O Brasil é pródigo em produzir parábolas reais que ajudam a sintetizar sua realidade fantástica. A mais recente é a trajetória da chamada pílula do câncer, tornada legal na semana passada graças à assinatura da presidente Dilma Rousseff – ela mesma uma paciente da doença –, que sancionou projeto de lei vindo da Câmara dos Deputados. De tão inacreditável, a trajetória desse suposto medicamento demonstra que pelo menos um poder a droga tem: explicar como, no Brasil, absurdos nascem, se desenvolvem e se transformam em monstros com chancela oficial, desprezando ciência, leis, pareceres oficiais, bom senso ou o que mais apontar na direção contrária.

A história da fosfoetanolamina, nome oficial da poção mágica abalizada por Dilma, é torta desde a sua gênese. O composto foi criado há cerca de 20 anos por um pesquisador do Instituto de Química de São Carlos, pertencente à Universidade de São Paulo (USP), e, sem que houvesse qualquer estudo sobre seus efeitos, passou a ser distribuído informalmente a pacientes com câncer.

A partir de então, sempre no boca a boca e sem comprovação científica, ganhou fama como milagreiro e foi associado a histórias de recuperação de pacientes oncológicos. Sem nenhum registro ou autorização, o laboratório de química transformou-se em indústria de medicamentos e passou a fornecer a droga sob demanda – uma demanda crescente, baseada no desespero, na ilusão.

A produção era financiada pelos recursos da USP, que não aprovava o uso da pílula antes que se iniciasse o longo e custoso processo de testes a que todo medicamento deve ser submetido para ser liberado ao consumo público. Mesmo assim, a esperança venceu a prudência. Quando a USP decidiu proibir expressamente a sua produção, em 2014, houve uma enxurrada de ações na Justiça exigindo a continuação do fornecimento da fosfoetanolamina – hoje, estima-se que haja 15 mil processos em andamento. Então, a já popular pílula do câncer virou vitamina para ambições políticas. Foi engolida por um grupo de 26 deputados, que pariu um projeto de lei que classifica sua produção como de interesse público e autoriza que ela seja feita mesmo sem a análise da Agência Nacional de Vigilância Sanitária (Anvisa). Como uma doença contagiosa, o projeto oportunista avançou em tempo recorde no Congresso. Foi aprovado e submetido à sanção presidencial.

Começa então outro capítulo desse conto de horrores. Juntamente com a lei, Dilma recebeu de sua equipe uma série de pareceres técnicos, assinados por três ministérios, pela Anvisa e a Advocacia Geral da União. Todos recomendavam veto total à proposta, alegando que os estudos realizados até agora não apontavam nenhuma eficácia do composto no combate ao câncer.

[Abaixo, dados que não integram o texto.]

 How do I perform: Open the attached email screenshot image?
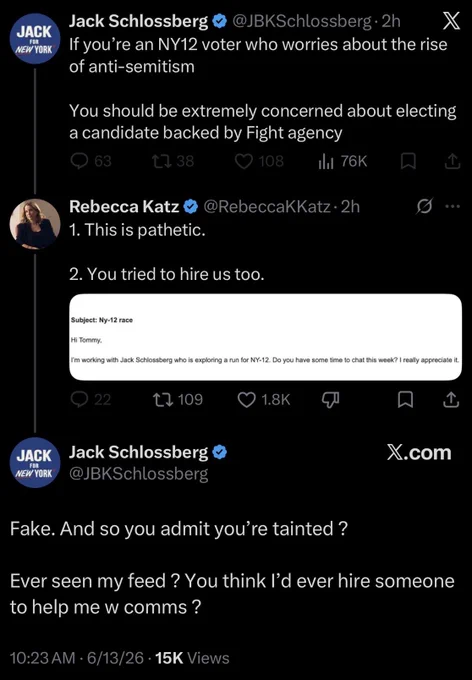coord(266,337)
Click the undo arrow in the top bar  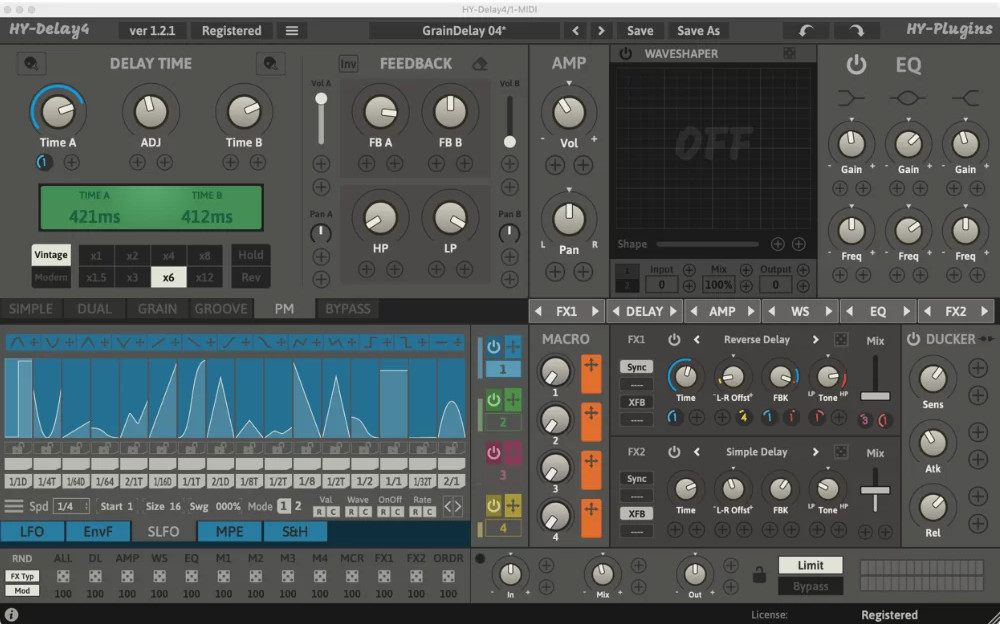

Havia apenas uma razão para o sim da presidente: evitar o desgaste de uma decisão impopular.

A Dilma presidente e a pílula, de certa forma, têm origem semelhante. A presidente foi desenvolvida em um laboratório político e difundida como parte de um tratamento milagroso para todos os males da sociedade brasileira. Seu criador vendeu ilusão, explorou a esperança
e a boa fé dos eleitores, desprezando o quadro real da nossa patologia socioeconômica. O Brasil vive hoje os efeitos colaterais desse tratamento experimental à base de doses cavalares de benefícios e pedaladas fiscais. E o governo Dilma é um doente terminal, que tenta se apegar a qualquer resquício de popularidade para se manter vivo. Dilma não poderia ser contra o milagre. Ela mesmo precisa dele.
O problema é que não existem a pílula da governabilidade, a pílula da sensatez ou a pílula do espírito público.